Got Credit Card Debt? Stop Saving!

A few short years ago, nearly everyone had a job. Money was bountiful, and if you couldn’t afford something, there was always a bank or credit card provider ready to help you out. With finance so easily available, saving your dollars was the last thing on anyone’s mind.

How times have changed! With record levels of unemployment, falling property prices, and global financial meltdown, people are no longer confident that they can afford to spend. If you are lucky enough to have a few spare bucks at the end of each month, it often seems prudent to put it away in a savings account, to keep it until you really need it.

But stop! Are you also paying off a credit card bill each month, with a balance that never quite seems to clear? If so, you’re in good company, but consider this fact. Financial institutions operate, on a simple level, by buying money at one price, and selling it at a higher price. One place they ‘buy’ money from is you, when you open a savings account. They may compensate you for this in the form of interest, but you can be sure that what they pay is insignificant compared to what they will charge people borrowing.

Of course, this is a simple view of things, but it does describe in general terms how financial markets work. When you deposit money with them, the rewards will be small, or perhaps non-existent. When they offer money to you, rest assured that the interest will be much higher.
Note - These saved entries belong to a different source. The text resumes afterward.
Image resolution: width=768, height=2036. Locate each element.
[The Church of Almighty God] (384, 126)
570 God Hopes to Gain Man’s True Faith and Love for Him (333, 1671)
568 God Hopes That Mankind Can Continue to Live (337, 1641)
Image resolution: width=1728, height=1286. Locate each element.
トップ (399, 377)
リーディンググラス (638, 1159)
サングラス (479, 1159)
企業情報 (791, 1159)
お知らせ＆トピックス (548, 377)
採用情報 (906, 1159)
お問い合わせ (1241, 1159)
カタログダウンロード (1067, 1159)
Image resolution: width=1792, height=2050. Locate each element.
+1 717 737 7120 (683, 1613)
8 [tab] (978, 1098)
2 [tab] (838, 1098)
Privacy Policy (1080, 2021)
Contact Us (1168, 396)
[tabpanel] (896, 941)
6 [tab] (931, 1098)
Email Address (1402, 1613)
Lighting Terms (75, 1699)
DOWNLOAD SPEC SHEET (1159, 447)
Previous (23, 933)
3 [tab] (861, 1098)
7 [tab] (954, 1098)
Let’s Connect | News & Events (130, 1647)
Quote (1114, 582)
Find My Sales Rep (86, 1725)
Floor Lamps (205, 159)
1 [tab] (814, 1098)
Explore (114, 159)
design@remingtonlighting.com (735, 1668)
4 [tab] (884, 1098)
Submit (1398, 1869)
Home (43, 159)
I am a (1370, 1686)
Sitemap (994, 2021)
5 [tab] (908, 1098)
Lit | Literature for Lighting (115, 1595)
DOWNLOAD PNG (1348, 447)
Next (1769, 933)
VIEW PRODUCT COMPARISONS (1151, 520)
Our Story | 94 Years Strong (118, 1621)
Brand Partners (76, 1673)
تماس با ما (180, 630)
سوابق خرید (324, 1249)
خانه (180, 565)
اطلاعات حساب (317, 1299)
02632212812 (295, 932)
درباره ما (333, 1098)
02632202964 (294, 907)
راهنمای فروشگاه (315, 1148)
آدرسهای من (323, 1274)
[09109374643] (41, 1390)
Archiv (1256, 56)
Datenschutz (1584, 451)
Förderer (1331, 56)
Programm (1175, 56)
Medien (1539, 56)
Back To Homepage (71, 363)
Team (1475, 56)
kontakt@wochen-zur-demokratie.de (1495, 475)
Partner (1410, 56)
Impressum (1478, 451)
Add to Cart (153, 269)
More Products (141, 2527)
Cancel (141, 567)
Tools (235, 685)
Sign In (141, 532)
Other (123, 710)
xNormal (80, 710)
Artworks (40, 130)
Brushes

Nowhere is this more evident than with credit cards, which average at around 15% APR, give or take. A good savings account, by contrast, may earn you 2% APR, but often even less. So let’s have a look at what this means to someone with $100 of debt on their plastic, who pays off $10 a month, and saves $10 a month too. Each number below represents a month, and the figures show the card balance remaining after the $10 has been paid, and interest has been applied. In brackets, I show the running total of the savings account.

  1. $91.21 ($10.00)
  2. $82.29 ($20.00)
  3. $73.26 ($30.02)
  4. $64.11 ($40.05)
  5. $54.83 ($50.10)
  6. $45.43 ($60.17)
  7. $35.91 ($70.25)
  8. $26.26 ($80.35)
  9. $16.47 ($90.47)
  10. $6.56 ($100.61)
  11. $0.00 ($114.19) this figure includes $3.44 extra that was not needed for the credit card payment.

In the 11 months it took to clear your debt, you spent $220, and are left with $114.19. You paid the card provider $106.56 in total.

Now consider another scenario. Instead of saving $10 each month, put it towards your credit card payments instead until it’s paid off, and only then start putting the combined $20 monthly payments into your savings account. Here’s how that works out:

  1. $80.13 ($0.00)
  2. $60.24 ($0.00)
  3. $40.30 ($0.00)
  4. $20.34 ($0.00)
  5. $0.34 ($19.66)
  6. $0.00 ($39.66)
  7. $0.00 ($59.69)
  8. $0.00 ($79.76)
  9. $0.00 ($99.86)
  10. $0.00 ($119.99)
  11. $0.00 ($140.16)

That’s a big difference: for the same amount of spending each month, you have now earned about 22% more.

So the lesson is simple: before you start a savings regime, make sure you take care of your high interest debt first. In the long run, it’s the best savings plan you can get!